- What you should do: Answer with a single number: the count of lines below that hold "header".

- Dataset records:
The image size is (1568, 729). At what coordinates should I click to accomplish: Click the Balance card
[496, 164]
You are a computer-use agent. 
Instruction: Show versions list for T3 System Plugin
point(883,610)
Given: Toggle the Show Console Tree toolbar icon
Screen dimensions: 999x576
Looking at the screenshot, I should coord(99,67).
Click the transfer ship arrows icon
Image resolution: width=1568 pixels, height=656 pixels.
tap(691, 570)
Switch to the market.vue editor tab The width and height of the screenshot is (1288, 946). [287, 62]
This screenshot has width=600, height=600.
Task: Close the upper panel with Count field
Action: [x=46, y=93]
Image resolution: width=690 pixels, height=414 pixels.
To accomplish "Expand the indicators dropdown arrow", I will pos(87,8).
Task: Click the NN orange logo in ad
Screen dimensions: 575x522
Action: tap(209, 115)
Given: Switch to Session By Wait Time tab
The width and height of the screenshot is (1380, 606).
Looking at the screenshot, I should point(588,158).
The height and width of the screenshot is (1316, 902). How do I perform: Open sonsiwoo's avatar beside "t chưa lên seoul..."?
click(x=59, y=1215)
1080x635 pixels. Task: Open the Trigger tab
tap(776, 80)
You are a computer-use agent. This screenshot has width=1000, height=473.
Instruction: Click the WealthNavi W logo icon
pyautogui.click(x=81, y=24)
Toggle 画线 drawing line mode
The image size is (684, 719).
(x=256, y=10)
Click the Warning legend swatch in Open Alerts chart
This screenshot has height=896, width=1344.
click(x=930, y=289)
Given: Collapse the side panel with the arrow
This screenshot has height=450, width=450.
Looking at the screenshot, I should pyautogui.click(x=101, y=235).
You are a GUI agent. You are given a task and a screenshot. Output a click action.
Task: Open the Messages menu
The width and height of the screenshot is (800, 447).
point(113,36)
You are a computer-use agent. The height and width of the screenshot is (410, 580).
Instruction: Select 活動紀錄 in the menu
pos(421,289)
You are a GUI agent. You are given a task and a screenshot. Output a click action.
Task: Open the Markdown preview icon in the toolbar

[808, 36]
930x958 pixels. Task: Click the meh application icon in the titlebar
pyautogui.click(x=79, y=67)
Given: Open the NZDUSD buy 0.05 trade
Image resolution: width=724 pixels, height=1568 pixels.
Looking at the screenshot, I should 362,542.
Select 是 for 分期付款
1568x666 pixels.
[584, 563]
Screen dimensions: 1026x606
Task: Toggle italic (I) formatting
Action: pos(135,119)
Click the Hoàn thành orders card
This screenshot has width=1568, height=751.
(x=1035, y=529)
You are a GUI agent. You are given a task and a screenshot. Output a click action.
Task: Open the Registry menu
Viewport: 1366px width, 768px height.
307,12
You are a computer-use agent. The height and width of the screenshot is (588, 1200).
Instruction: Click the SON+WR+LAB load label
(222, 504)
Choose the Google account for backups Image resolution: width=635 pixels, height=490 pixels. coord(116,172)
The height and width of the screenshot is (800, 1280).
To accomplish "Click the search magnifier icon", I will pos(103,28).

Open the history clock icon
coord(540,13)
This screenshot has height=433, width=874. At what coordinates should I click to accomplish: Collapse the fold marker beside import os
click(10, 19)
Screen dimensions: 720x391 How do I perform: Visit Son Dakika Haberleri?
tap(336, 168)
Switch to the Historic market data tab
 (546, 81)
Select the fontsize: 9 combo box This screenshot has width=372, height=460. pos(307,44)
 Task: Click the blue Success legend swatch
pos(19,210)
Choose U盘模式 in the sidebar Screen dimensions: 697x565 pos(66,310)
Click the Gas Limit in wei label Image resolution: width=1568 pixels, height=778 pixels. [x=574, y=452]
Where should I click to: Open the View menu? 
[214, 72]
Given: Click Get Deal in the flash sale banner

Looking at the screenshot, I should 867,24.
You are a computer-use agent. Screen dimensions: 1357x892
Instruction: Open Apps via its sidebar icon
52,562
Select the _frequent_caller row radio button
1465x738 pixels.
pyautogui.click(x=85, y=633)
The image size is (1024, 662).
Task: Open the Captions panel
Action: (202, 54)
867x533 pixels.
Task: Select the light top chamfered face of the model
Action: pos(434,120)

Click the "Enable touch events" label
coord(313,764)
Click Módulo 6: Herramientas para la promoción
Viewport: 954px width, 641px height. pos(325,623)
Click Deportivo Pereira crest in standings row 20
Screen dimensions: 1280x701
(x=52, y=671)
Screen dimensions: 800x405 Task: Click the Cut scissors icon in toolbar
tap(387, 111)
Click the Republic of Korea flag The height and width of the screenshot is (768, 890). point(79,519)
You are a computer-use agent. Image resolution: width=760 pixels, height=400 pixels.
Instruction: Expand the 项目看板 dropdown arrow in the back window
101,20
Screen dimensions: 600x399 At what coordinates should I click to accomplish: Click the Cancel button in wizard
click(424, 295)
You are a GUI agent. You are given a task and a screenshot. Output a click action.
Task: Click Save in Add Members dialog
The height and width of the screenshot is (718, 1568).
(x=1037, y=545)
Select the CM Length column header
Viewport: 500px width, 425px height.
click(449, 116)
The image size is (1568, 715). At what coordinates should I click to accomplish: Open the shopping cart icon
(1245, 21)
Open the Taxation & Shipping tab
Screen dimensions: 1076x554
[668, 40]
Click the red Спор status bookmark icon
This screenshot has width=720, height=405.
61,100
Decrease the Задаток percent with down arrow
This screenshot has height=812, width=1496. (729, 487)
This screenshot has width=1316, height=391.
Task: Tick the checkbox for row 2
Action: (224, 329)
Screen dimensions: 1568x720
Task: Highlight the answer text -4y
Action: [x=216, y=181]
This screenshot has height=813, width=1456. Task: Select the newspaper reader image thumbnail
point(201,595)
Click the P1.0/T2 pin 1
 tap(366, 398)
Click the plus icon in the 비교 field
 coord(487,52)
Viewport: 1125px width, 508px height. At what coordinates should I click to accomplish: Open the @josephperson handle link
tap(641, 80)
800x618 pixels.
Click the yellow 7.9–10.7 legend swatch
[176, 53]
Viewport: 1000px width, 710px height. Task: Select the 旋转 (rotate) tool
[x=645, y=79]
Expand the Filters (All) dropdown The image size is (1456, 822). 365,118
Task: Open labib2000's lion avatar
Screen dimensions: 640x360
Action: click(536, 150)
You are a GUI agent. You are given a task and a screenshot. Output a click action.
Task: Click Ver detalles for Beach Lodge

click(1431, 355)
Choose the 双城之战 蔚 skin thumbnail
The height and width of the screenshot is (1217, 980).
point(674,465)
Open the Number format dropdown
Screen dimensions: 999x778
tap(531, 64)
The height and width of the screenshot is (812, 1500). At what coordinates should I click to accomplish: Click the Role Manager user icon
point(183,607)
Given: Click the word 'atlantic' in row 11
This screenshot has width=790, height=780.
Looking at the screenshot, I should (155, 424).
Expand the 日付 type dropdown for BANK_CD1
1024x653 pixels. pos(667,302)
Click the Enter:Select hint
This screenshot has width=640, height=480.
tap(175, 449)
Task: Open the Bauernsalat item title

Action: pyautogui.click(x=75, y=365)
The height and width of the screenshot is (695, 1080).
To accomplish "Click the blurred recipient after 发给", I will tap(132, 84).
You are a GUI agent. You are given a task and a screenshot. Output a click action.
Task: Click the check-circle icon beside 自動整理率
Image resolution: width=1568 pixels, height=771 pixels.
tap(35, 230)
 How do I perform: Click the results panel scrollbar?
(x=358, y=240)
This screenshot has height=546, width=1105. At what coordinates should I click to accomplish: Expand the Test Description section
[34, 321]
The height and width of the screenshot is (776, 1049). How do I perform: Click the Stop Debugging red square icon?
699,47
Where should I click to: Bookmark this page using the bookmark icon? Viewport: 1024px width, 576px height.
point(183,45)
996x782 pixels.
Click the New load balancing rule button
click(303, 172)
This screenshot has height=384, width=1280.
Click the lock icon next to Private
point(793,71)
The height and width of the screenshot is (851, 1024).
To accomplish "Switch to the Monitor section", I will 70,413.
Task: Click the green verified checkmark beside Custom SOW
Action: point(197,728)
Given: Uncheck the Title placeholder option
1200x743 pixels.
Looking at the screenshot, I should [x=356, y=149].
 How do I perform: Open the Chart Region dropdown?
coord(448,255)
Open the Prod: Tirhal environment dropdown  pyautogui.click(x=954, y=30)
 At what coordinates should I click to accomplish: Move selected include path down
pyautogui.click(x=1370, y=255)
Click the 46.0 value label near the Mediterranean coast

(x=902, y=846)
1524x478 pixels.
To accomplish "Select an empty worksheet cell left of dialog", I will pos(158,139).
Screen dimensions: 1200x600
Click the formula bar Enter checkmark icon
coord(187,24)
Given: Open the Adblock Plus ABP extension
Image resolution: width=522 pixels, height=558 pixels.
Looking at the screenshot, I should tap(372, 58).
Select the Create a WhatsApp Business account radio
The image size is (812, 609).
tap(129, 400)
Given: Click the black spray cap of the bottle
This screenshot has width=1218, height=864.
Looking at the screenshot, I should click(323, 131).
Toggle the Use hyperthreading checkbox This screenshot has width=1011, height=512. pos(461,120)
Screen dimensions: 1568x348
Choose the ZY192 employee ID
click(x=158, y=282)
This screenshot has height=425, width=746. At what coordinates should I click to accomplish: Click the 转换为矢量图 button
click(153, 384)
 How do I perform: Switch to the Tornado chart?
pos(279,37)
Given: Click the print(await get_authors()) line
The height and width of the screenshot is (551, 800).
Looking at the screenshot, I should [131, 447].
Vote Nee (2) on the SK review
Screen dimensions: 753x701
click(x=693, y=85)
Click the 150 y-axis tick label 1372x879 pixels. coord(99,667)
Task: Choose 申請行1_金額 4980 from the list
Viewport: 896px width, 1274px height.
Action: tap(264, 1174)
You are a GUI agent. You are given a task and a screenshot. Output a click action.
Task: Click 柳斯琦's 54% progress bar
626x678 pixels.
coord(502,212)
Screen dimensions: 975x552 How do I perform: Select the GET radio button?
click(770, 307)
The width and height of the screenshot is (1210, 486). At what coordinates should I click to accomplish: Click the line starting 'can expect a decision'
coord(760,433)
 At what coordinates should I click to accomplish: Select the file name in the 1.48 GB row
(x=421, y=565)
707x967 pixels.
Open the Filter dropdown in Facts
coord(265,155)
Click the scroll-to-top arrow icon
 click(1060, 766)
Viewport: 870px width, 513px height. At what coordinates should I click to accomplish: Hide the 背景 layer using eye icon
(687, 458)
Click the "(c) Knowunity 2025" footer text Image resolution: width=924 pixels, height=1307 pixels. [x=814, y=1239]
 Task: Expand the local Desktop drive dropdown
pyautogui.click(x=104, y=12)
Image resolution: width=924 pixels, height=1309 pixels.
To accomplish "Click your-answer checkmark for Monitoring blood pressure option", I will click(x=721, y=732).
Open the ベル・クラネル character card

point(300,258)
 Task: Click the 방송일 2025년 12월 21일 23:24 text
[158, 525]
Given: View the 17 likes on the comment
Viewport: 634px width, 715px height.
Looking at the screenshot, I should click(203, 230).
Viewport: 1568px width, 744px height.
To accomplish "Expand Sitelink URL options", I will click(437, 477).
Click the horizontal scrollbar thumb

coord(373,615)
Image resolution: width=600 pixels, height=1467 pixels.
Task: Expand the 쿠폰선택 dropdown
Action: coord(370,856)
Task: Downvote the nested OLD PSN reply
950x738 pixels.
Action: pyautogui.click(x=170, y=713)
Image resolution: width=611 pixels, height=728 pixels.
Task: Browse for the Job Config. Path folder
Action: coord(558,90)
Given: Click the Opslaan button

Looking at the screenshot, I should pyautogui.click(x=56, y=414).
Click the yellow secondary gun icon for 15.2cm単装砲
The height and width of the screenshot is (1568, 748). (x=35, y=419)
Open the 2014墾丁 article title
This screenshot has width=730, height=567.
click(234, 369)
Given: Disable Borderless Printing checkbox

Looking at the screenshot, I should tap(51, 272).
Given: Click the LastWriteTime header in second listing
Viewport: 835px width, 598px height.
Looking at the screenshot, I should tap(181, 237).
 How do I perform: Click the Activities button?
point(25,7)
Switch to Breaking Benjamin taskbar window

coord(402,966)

- Exercise result: 2